O câncer de tireoide está entre os tumores mais frequentes entre mulheres no Brasil e apresenta forte concentração no Sudeste. Dados do Instituto Nacional de Câncer (INCA) indicam que a região concentra a maior parte dos diagnósticos da doença no país, com destaque para o estado de São Paulo, responsável por cerca de 36% dos novos casos registrados nacionalmente.
No Brasil, são estimados cerca de 16.450 novos diagnósticos da doença por ano, sendo 13.310 em mulheres e 3.140 em homens.
Segundo o oncologista Carlos Fruet, o maior número de diagnósticos entre pessoas do sexo feminino também está relacionado ao comportamento de cuidado com a saúde. “Elas realizam mais consultas e exames de rotina, o que aumenta a chance de detectar nódulos e outras alterações na tireoide. Isso ajuda a explicar parte dessa diferença significativa na incidência do tumor entre homens e mulheres”, afirma.
Quinto tumor mais incidente entre brasileiras, o câncer de tireoide predomina no público feminino por diferentes razões.

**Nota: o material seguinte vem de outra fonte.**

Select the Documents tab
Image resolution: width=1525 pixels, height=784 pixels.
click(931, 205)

Questões hormonais estão entre os principais fatores, já que a glândula tireoide está diretamente relacionada ao metabolismo e ao equilíbrio hormonal do organismo, o que a torna mais sensível a alterações ao longo da vida da mulher.

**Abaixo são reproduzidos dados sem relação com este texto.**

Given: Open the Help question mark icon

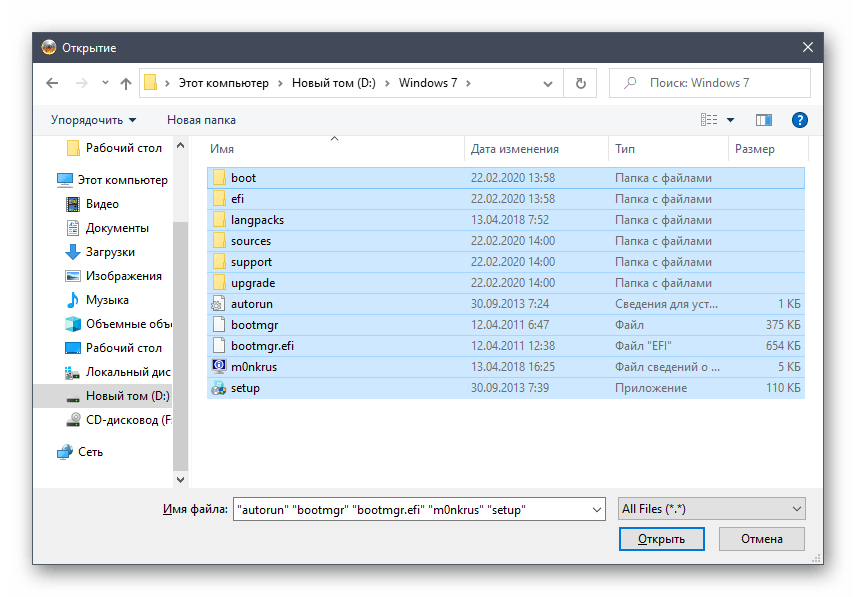Looking at the screenshot, I should click(799, 120).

“Durante a vida, as mulheres passam por mudanças hormonais importantes, como puberdade, gestação e menopausa, que podem influenciar no funcionamento da tireoide e aumentar a atenção para possíveis alterações na glândula”, explica Fruet.
O alto número de diagnósticos de câncer de tireoide também tem chamado cada vez mais a atenção da comunidade médica. Apesar disso, a doença costuma apresentar evolução favorável na maioria dos casos, especialmente quando identificada precocemente.
“É uma neoplasia relativamente comum, principalmente entre mulheres, mas que geralmente apresenta crescimento lento e altas taxas de cura quando diagnosticado e acompanhado adequadamente”, completa o oncologista.
Sintomas e prevenção
Na maioria das vezes, o câncer de tireoide não provoca sintomas nas fases iniciais e pode passar despercebido. “Muitos casos acabam sendo identificados durante exames de rotina ou quando o paciente percebe um nódulo na região do pescoço”, explica Fruet.
Quando surgem, os sinais costumam estar relacionados a alterações na região do pescoço. Entre os principais alertas estão nódulos ou inchaços na parte anterior do pescoço, dificuldade para engolir, rouquidão persistente, tosse ou sensação de compressão na garganta.
A presença desses sintomas, porém, não significa necessariamente câncer, já que outras condições benignas também podem provocar alterações na tireoide.
“A investigação adequada é fundamental para chegar ao diagnóstico correto. O mais indicado é iniciar com exames de imagem, como a ultrassonografia, seguidos de punção aspirativa para análise das células quando necessário”, explica o especialista.
Entre os fatores associados ao câncer de tireoide estão histórico familiar da doença, exposição à radiação na região da cabeça e do pescoço, especialmente durante a infância, além de dietas pobres em iodo.
“Qualquer alteração deve ser avaliada por um especialista. A investigação adequada é essencial para definir o diagnóstico e garantir o tratamento mais adequado para cada paciente”, finaliza Fruet.